Over 6 months, we ran transformational journeys on 5 brands, using totally new approaches. We leveraged different thinking models - such as Believer’s Pyramid, a tool that allows us to develop brand positionings that are rooted in human and cultural tensions, which integrates a brand’s purpose from early on. The new ways stuck: the brand teams loved them, shared them, got results. We learned what was working best, and gradually solidified these approaches into simple, duplicable formats. After prototyping, we could move into a phase of solidification.
A new “Brand Love Key” was designed and approved: with it, Unilever probably became the first company in the world to integrate the “purpose" and "sustainability strategy” of its brands at the very core of their strategy documents.
3. Brand Deep Dives
4. Immersions
The new ways we had designed to arrive at richer positioning with the “prototype” brands were solidified into the “Brand Deep Dive” methodology. The Brand Deep Dives deeply changed the approach used for positioning development, by rooting the process in immersive conversations between a broad team of marketers and the people who used their brand.
One of the elements prototyped with the teams was the “Immersions”. Unilever had a habit of conducting “consumer connects”: marketers would visit consumers, spend 45 minutes at their homes, and talk about their brand and products. The Immersions reinvented the process, guiding the marketers into spending two full hours at a consumer’s house, to build a deep, human conversation about the themes that the brand is rooted in. On hair products, they would speak about self-image, about relationships, about success and appearance. On food products, they would speak about family and family rituals, about pleasure, about sharing…
Developing a positioning for a global brand ceased to be an exercise run by a brand VP and the agency planner located in a HQ London office. It became a crowd-sourced exercise, involving teams in various locations that tapped into the people-topeople empathy they built with their consumers. Today, the Brand Deep Dives have been turned into a standard approach to develop brand positioning, leading to better and deeper strategic brand constructs.
The marketers who were part of the program learned to use empathy, to be touched by the people they visited, and understand how their lives were motivated by aspirations, tensions – but they also understood how their brand was deeply rooted in these human tensions. They came back changed, and their work became deeper.
So the Immersions were turned into a standard approach. Innate Motion trained over 300 people within Unilever’s extensive research organization, so they could train their colleagues to use the new approach. In a matter of months, 7,000 marketers went through the program.

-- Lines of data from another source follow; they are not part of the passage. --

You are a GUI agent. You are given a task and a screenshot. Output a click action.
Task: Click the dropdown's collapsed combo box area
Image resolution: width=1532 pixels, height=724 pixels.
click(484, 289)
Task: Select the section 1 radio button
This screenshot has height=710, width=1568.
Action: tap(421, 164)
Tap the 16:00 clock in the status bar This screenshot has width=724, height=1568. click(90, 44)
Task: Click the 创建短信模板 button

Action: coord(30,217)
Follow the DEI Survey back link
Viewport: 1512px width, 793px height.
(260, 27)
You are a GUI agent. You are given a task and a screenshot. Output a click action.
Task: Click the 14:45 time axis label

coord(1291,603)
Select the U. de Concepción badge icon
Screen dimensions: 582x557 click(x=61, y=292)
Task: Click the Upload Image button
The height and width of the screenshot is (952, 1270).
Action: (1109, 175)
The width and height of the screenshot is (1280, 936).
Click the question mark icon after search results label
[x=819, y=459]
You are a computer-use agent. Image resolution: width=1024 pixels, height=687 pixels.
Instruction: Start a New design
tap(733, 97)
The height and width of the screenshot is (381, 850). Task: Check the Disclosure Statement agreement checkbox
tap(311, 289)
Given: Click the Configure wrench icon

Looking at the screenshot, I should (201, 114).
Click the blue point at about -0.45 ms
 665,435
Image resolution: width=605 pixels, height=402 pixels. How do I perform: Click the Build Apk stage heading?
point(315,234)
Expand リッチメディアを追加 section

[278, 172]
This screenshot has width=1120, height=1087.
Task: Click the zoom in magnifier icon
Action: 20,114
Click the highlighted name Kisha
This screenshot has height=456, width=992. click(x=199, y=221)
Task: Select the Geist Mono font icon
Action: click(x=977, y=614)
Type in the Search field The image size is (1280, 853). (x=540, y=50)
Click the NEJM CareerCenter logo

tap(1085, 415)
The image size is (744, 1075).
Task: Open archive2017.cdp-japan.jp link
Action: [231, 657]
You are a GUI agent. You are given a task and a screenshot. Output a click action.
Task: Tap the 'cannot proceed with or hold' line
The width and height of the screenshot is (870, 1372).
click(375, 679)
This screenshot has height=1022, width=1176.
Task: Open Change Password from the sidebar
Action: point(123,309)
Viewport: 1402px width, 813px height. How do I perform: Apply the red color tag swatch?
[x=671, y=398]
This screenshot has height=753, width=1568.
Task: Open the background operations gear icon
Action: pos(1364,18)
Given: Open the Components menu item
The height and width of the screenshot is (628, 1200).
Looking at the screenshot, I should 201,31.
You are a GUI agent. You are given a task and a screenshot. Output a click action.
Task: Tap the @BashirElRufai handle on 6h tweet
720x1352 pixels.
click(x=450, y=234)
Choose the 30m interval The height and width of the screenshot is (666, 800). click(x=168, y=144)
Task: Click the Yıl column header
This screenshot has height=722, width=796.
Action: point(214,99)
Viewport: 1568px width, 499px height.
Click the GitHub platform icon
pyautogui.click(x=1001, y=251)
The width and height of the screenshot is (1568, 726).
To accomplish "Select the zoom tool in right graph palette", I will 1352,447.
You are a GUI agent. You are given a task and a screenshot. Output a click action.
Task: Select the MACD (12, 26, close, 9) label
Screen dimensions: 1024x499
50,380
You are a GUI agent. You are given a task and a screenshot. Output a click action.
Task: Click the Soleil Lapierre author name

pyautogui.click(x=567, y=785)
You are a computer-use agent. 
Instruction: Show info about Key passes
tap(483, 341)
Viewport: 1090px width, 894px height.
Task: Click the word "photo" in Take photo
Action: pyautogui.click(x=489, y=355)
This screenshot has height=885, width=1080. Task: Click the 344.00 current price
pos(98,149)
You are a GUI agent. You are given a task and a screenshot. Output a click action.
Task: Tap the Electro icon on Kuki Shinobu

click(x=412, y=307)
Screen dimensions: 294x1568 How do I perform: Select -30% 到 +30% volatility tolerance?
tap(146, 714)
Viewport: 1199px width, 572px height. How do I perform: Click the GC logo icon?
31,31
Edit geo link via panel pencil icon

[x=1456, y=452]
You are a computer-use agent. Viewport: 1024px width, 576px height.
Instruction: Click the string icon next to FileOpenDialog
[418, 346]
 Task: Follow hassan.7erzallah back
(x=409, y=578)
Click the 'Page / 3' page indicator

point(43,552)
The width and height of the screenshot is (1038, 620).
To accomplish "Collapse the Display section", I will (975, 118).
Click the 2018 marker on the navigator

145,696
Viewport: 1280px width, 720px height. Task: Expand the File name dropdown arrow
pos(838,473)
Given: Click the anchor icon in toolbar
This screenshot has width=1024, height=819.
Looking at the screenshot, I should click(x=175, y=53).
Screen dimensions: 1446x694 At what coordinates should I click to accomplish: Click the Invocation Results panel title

5. Storytelling As these programs were rolled out, Innate Motion helped the marketing leadership team to communicate internally and effect change throughout the organization. Presentations, books, online materials were created, to help the change travel. We even wrote thought leadership pieces for publications in newspapers like the Guardian: change is slow at Unilever, and for people inside, seeing reports in the media about what is changing in their organization helps make these changes real. And it continues‌ Unilever is thriving. Some of the brands we have helped rebuild, like Hellmann’s or Sunsilk, are back achieving aggressive growth after many years of struggle. But more work is needed to help the organization further its ambition. Today as our next company-wide project, we are working with Unilever to deepen the integration of sustainability into their marketing activities.